» **TEXT PASSAGE**:
+-------+
Question

The interplaner distance in a crystal is 2.8 × 10^-8 m. The value of maximum wavelength which can be diffracted : - 

• A. 2.8 × 10^-8 m
• B. 5.6 × 10^-8 m
• C. 1.4 × 10^-8 m
• D. 7.6 × 10^-8 m

Answer 1

The Correct Option is B

To find the maximum wavelength that can be diffracted by a crystal with a given interplanar distance, we use Bragg's Law:

n\lambda = 2d\sin\theta

where:

• n is the order of diffraction,
• \lambda is the wavelength,
• d is the interplanar distance, and
• \theta is the angle of incidence.

For the maximum wavelength, we assume first-order diffraction (n = 1), and the sine function has its maximum value at \theta = 90^\circ, where \sin 90^\circ = 1.

So, the equation simplifies to:

\lambda = 2d

Given that d = 2.8 \times 10^{-8} \text{ m}, we substitute into the equation:

\lambda = 2 \times 2.8 \times 10^{-8} \text{ m} = 5.6 \times 10^{-8} \text{ m}

Thus, the maximum wavelength which can be diffracted is 5.6 \times 10^{-8} \text{ m}, which corresponds to the provided correct answer:

5.6 × 10^-8 m
+-------+
» **PROVIDED MATERIAL**:
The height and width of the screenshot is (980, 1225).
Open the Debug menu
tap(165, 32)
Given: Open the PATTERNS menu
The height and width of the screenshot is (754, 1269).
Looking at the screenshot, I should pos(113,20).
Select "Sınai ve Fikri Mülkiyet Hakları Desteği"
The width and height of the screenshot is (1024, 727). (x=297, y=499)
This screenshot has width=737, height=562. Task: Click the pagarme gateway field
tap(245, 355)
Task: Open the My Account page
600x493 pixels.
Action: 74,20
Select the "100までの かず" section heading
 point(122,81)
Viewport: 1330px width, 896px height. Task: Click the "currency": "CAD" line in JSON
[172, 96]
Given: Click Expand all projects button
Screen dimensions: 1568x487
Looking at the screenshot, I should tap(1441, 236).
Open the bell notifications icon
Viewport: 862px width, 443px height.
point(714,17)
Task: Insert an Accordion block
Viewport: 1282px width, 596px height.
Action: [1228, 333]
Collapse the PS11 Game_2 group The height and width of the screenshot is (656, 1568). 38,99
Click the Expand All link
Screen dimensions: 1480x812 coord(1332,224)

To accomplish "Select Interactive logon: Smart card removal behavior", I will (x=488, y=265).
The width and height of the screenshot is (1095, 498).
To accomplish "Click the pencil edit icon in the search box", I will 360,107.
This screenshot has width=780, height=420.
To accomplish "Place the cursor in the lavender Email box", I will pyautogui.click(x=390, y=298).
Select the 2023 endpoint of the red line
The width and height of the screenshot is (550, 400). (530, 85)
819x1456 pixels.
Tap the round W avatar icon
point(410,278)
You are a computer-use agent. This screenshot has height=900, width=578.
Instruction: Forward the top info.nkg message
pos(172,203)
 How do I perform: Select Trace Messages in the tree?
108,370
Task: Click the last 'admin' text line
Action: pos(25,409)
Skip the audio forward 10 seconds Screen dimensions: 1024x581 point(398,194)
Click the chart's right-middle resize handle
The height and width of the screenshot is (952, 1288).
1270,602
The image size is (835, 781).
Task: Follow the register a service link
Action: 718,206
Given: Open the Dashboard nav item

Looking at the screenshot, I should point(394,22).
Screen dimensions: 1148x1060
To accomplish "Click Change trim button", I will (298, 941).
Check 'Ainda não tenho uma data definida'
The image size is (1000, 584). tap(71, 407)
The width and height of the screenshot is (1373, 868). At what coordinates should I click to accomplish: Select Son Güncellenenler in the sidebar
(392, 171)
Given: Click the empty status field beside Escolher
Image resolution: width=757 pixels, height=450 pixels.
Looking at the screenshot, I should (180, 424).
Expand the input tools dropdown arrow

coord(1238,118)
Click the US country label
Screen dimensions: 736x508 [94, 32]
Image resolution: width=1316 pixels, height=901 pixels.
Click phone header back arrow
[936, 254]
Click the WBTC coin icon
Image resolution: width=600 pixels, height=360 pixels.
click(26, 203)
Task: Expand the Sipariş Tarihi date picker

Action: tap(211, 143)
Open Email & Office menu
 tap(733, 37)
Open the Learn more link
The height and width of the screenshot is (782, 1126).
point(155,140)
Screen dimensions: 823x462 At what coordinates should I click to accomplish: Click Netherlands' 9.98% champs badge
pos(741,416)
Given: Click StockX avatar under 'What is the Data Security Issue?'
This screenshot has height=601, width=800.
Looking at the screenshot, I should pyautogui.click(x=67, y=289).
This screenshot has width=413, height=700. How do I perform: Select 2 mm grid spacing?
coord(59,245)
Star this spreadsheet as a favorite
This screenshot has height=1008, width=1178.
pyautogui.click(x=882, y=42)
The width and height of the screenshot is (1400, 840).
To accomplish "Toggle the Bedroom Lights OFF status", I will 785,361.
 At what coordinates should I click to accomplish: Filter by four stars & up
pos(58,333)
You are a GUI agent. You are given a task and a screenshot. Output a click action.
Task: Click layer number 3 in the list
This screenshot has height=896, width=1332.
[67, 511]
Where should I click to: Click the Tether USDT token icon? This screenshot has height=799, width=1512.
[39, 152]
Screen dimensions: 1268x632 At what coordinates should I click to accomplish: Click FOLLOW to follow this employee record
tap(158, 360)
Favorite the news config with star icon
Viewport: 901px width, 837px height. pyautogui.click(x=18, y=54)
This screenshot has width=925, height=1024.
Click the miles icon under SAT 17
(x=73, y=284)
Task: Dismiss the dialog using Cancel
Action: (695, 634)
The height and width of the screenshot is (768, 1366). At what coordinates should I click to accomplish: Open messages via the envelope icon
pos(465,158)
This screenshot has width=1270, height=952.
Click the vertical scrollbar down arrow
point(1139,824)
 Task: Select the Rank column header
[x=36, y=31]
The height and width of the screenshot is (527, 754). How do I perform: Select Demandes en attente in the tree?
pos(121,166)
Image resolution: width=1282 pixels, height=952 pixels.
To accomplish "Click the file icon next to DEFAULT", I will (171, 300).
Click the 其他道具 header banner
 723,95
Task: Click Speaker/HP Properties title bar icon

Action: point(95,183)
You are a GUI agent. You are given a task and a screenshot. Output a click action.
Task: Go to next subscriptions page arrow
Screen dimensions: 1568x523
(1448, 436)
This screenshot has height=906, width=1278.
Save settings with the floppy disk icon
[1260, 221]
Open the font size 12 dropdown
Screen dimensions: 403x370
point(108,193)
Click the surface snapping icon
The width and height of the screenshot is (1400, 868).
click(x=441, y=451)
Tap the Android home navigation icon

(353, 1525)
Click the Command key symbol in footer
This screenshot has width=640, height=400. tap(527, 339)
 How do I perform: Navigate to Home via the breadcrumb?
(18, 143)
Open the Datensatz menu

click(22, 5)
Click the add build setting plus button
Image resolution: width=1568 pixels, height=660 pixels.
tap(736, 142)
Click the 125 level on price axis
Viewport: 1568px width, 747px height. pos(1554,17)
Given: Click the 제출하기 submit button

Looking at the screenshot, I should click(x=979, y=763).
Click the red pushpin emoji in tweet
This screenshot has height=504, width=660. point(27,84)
+-------+
» **GIVEN REQUEST 1**:
In the diffraction solution, do these statements agree with the text? Answer yes or no for each, and quote the deciding words.
(a) The solution assumes first-order diffraction.
(b) The correct option is A.
(c) In Bragg's Law, d stands for the angle of incidence.
» **GIVEN REQUEST 2**: Rewrite the diffraction solution between "The Correct Option" and "90^\circ = 1.", inclusive, putting "interplanar spacing" in place of "interplanar distance".

» **WRITTEN RESPONSE 1**:
(a) Yes: "we assume first-order diffraction (n = 1)"
(b) No: "The Correct Option is B"
(c) No: "d is the interplanar distance"

» **WRITTEN RESPONSE 2**:
The Correct Option is B

To find the maximum wavelength that can be diffracted by a crystal with a given interplanar spacing, we use Bragg's Law:

n\lambda = 2d\sin\theta

where:

• n is the order of diffraction,
• \lambda is the wavelength,
• d is the interplanar spacing, and
• \theta is the angle of incidence.

For the maximum wavelength, we assume first-order diffraction (n = 1), and the sine function has its maximum value at \theta = 90^\circ, where \sin 90^\circ = 1.